• Competitor rules

    Please remember that any mention of competitors, hinting at competitors or offering to provide details of competitors will result in an account suspension. The full rules can be found under the 'Terms and Rules' link in the bottom right corner of your screen. Just don't mention competitors in any way, shape or form and you'll be OK.

Check Your 4090's 12vhpwr Connectors To Make Sure They are in Pristine Condition

The funny thing is just how many failure points there are; it's not just one issue, the 12hwpr has a whole range of issues that can individually or in combination cause failure

I wonder when 6 and 8 pin was introduced several decades ago; did they have these teething issues as well?
Daisy chaining was the main reason I remember, and the occasional not seated properly. Imo if we take the survey as representative of reality, the difference between 3.3 and 4% I don't think warrants enough of a reaction from 3.3 is fine to 4 omg what a bunch of whoppers, etc. Although I suspect real world numbers will be lower for both.
 
Last edited:
Just watching that video now. I don't see why it had to change, but Nvidia thought otherwise the absolute whoppers.
I don't think Nvidia really shoulders much blame over all this (for once). The idea of introducing a new connector to serve the needs of power-hungry modern cards isn't a bad one. Frankly, it's silly having to run three or four seperate 8-pin cables to higher-end cards. It's just that the resulting design that's a complete mess thanks to a lack of proper standards from PCI-SIG and manufacturers cutting corners to save half a cent.
 
Gamers nexus has done a new survey of 23k users

What they found is 12hwpr is 22% more likely to fail than 6 and 8 pin PCIE

I thought they mentioned that most of the failures with the old (6/8 pin PCI-E) connectors involved daisy-chained setups.
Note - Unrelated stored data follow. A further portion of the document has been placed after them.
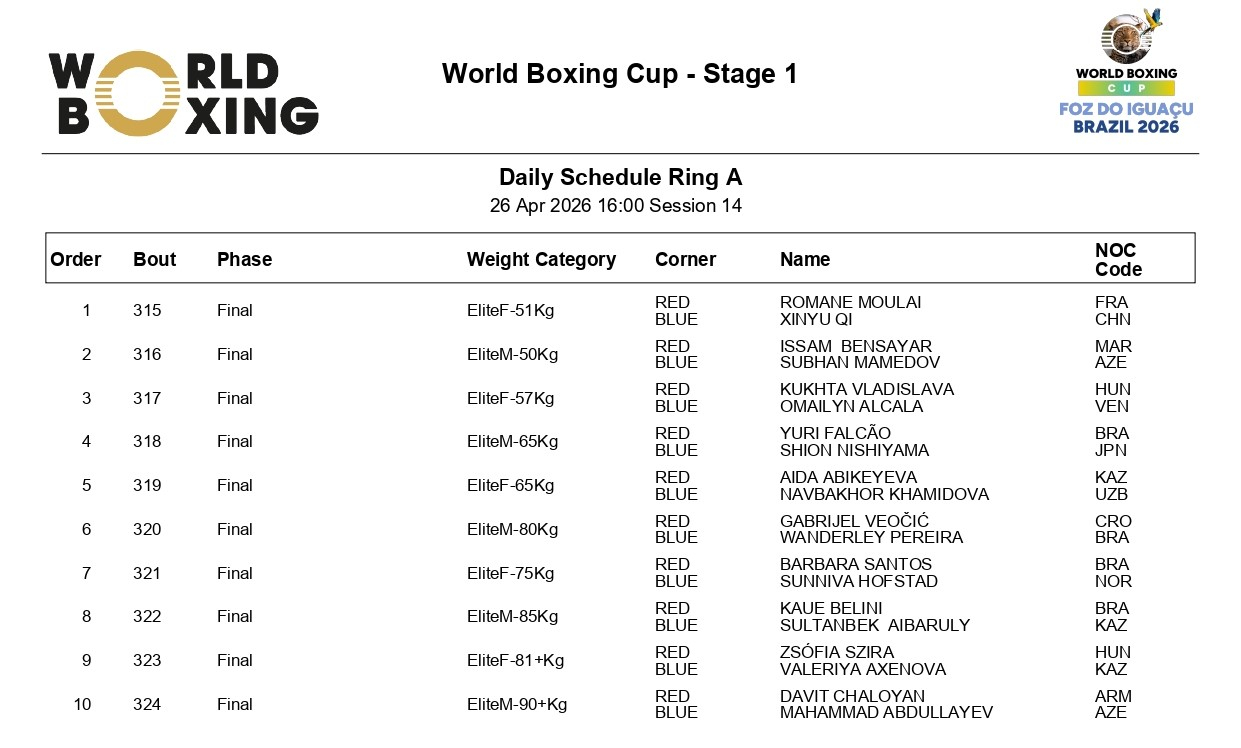Viewport: 1241px width, 748px height.
Task: Click the Daily Schedule Ring A heading
Action: (x=620, y=178)
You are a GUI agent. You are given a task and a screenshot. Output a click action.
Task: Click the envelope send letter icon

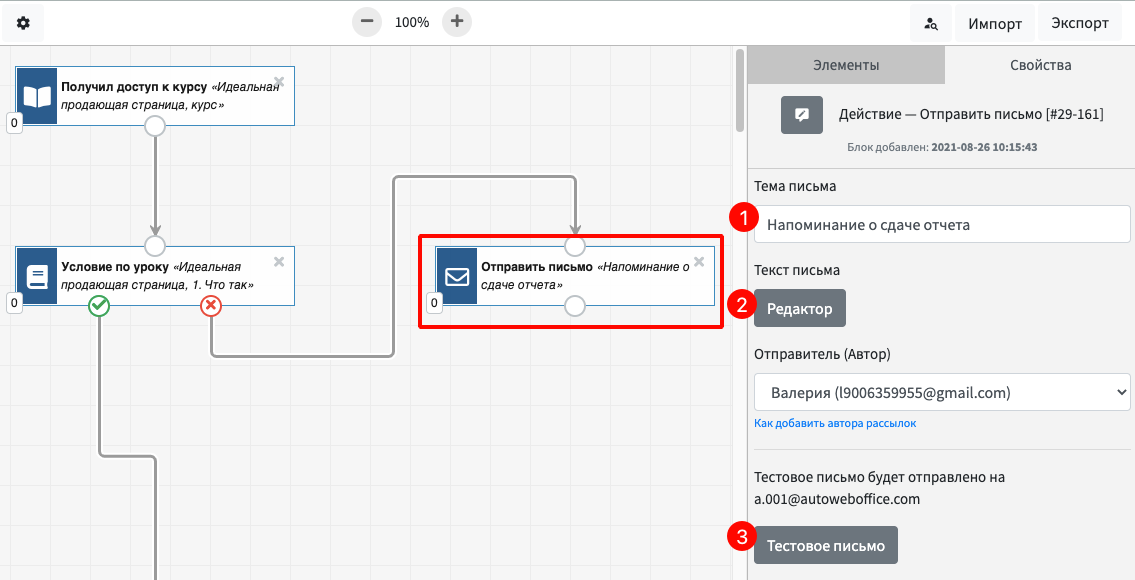[x=457, y=277]
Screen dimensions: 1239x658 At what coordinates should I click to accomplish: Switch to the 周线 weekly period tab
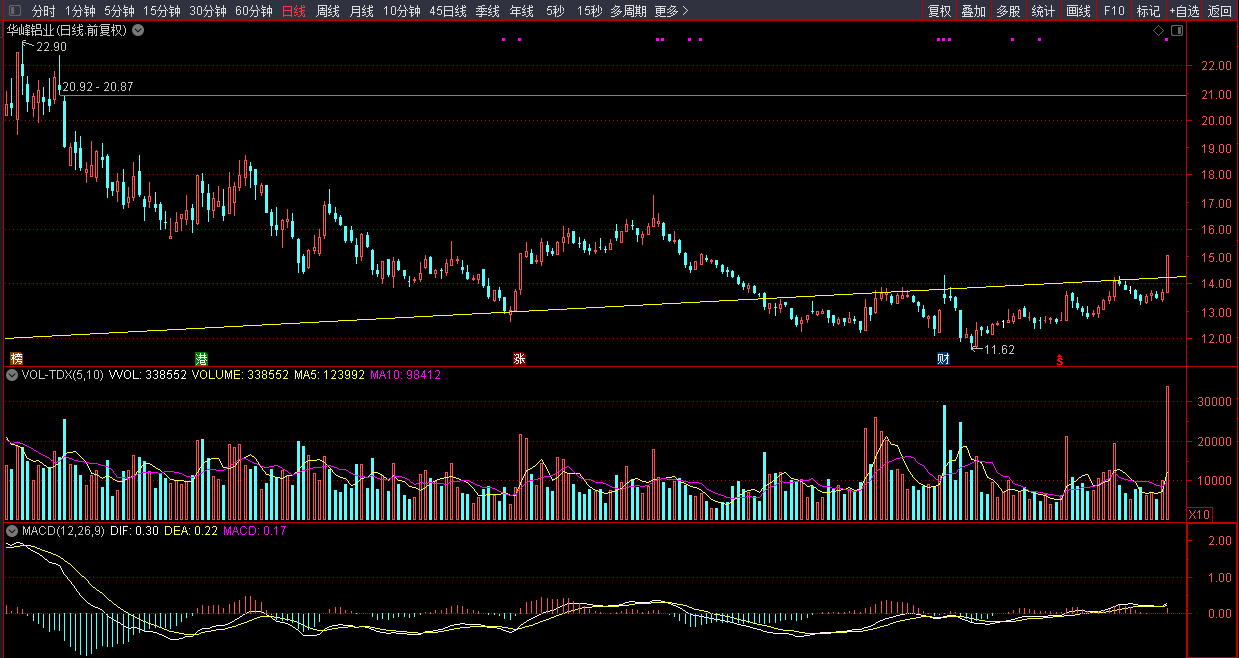327,12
That's an extra level of stress that none of the 12VHPWR connectors have had to deal with.

So, we are comparing failure rates of old connectors that failed while doing double-duty to 12VHPWR connectors that, as far as I know, have never been daisy-chained at the GPU (failure) side like that.
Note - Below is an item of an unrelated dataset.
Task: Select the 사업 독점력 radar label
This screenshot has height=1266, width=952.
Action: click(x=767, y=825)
It's not apples to apples, if that's the case.

The 12VHPWR cable is designed within an inch of its life, with nowhere near the margin of error the old connectors had. To make matters worse, the clip allows "slop" on the opposite side of the connector, creating a situation where a fully-locked connector can *still* end up with a big enough gap to be concerning.

The old connectors also allowed for gaps opposite the locking mechanism but they have so much headroom that the gap is far less likely to cause a problem in the wild.

The updated 12VHPWR connectors should fail less than the originals, or at the very least, fail "better" in that the mode of failure should be failure to power up rather than melting.